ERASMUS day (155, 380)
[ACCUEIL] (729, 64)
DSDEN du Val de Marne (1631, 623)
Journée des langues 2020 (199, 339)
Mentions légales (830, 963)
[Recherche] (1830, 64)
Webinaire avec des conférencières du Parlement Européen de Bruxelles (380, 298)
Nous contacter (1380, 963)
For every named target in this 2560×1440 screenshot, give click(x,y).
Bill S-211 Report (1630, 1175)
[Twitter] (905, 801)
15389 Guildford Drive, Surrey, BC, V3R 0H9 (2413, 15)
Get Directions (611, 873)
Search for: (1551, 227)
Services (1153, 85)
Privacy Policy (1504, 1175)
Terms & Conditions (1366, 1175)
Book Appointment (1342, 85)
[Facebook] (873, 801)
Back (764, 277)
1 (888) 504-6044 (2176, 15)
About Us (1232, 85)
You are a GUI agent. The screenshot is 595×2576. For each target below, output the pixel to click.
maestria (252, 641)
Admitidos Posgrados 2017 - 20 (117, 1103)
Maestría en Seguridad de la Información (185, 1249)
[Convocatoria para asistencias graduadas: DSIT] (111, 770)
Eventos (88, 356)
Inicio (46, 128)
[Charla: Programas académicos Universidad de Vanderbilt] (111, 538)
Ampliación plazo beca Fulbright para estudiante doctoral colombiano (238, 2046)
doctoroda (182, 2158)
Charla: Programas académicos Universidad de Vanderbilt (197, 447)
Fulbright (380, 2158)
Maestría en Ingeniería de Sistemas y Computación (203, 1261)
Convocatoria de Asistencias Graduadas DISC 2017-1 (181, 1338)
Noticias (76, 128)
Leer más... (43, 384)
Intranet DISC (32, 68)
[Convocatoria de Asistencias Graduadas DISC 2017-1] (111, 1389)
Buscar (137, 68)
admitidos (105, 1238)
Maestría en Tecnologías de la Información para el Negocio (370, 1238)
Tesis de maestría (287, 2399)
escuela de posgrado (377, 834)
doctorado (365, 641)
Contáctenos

════════════════

Your assignment: Return only the stretch of the material above from the line holding "Journée des langues 2020 (199, 339)" through the line holding "15389 Guildford Drive, Surrey, BC, V3R", copied exactly.

Solution for this problem:
Journée des langues 2020 (199, 339)
Mentions légales (830, 963)
[Recherche] (1830, 64)
Webinaire avec des conférencières du Parlement Européen de Bruxelles (380, 298)
Nous contacter (1380, 963)
For every named target in this 2560×1440 screenshot, give click(x,y).
Bill S-211 Report (1630, 1175)
[Twitter] (905, 801)
15389 Guildford Drive, Surrey, BC, V3R 0H9 (2413, 15)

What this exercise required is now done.